International Journal of Computer Applications |
Foundation of Computer Science (FCS), NY, USA |
Volume 97 - Number 23 |
Year of Publication: 2014 |
Authors: Akhanda Nand Pathak, Ramesh Kumar Sunkaria |
10.5120/17325-7631 |
Akhanda Nand Pathak, Ramesh Kumar Sunkaria . Multiclass Brain Tumor Classification using SVM. International Journal of Computer Applications. 97, 23 ( July 2014), 34-38. DOI=10.5120/17325-7631
The aim of this study is to present a Computer aided (CAD) system for assisting radiologists in multiclass classification of brain tumors. The diagnosis method consists of four stages pre-processing of MR images, feature extraction, feature reduction and classification. The features are extracted based on discrete wavelet transformation (DWT) using Haarwavele.
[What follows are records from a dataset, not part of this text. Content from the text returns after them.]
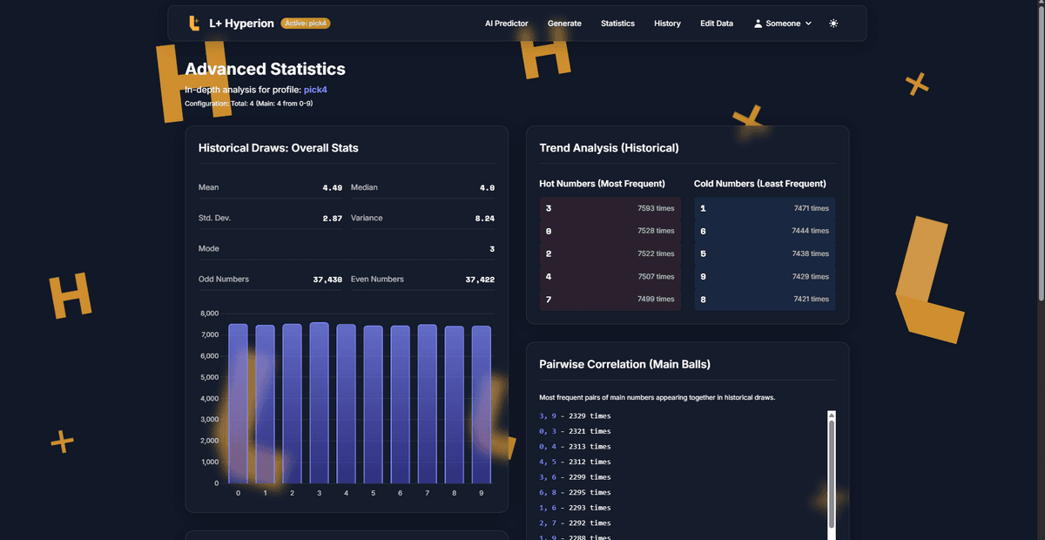
Task: Click the 3, 9 pair entry in list
Action: coord(575,416)
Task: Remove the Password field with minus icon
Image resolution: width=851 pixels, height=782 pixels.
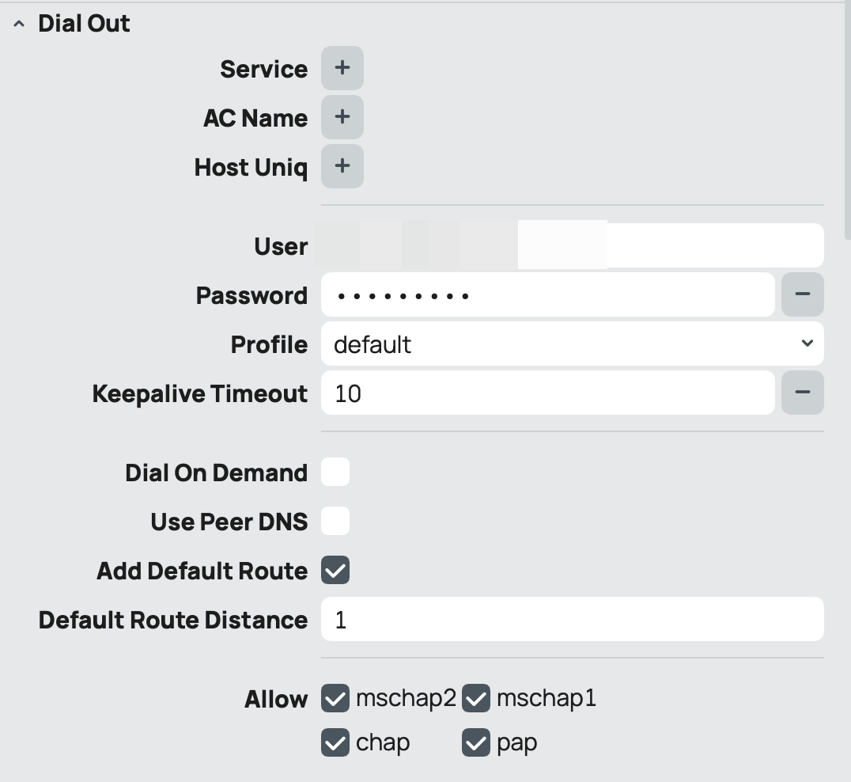Action: tap(802, 294)
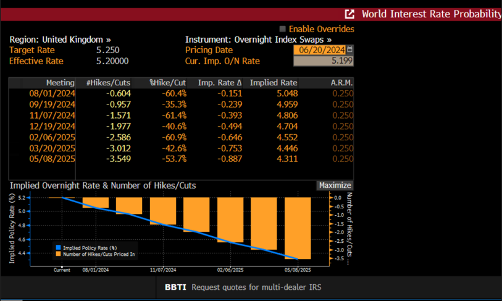Click the blue Implied Policy Rate legend marker
502x301 pixels.
[x=59, y=247]
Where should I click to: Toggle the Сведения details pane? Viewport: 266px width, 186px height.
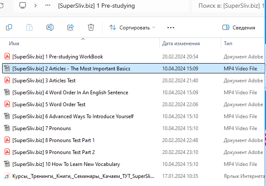coord(239,27)
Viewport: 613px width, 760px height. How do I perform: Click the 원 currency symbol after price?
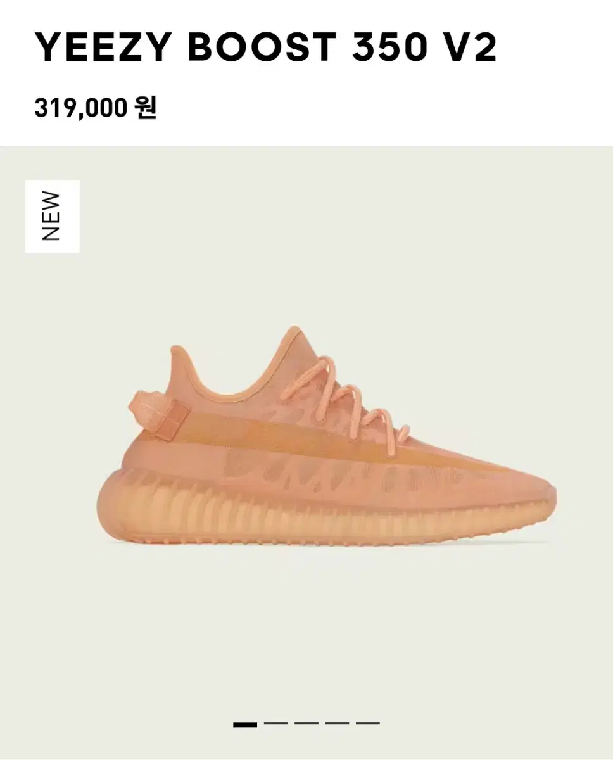point(146,108)

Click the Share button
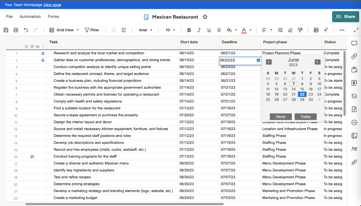click(345, 16)
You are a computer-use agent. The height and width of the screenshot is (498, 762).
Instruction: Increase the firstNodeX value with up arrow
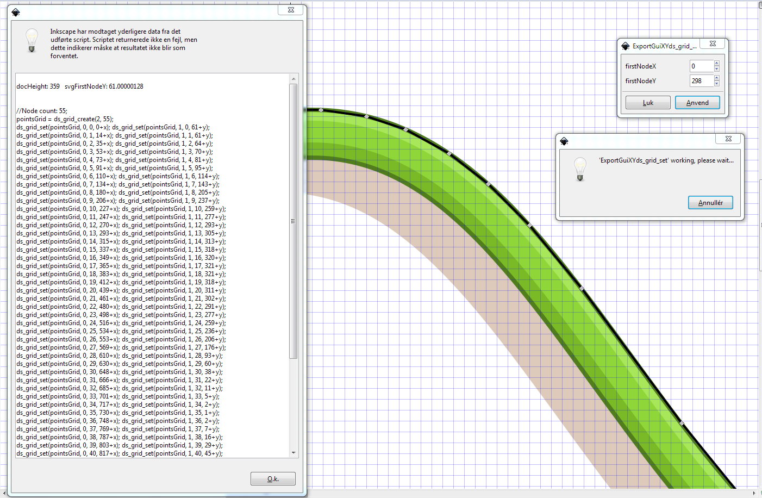point(717,63)
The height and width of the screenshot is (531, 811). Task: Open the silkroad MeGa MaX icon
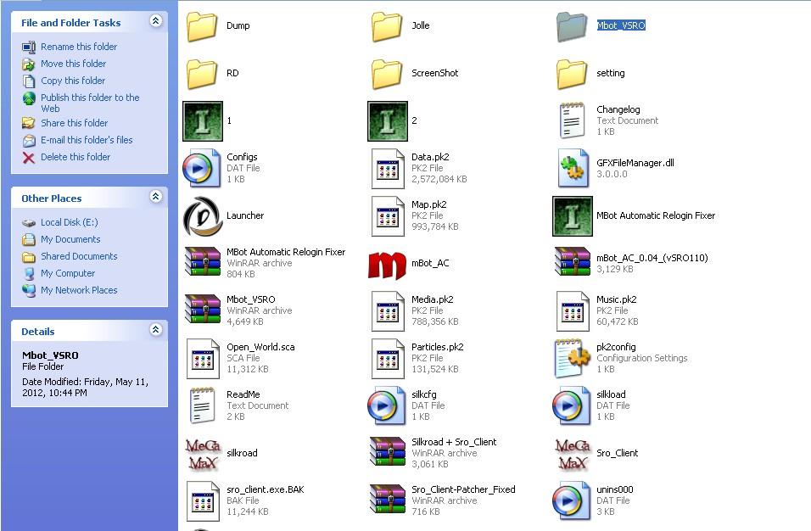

In the second stage the features of Magnetic resonance images has been reduced using Principal Component analysis(PCA), without degrading the performance of system much. PCA helps in reducing the execution time for classification. In the last stage classification method, Support Vector Machine (SVM) for multi class data is employed. This work is the modification and extension of the previous studies on the diagnosis of brain diseases,to classify tumors in different classes on the basis of location in different parts of brain.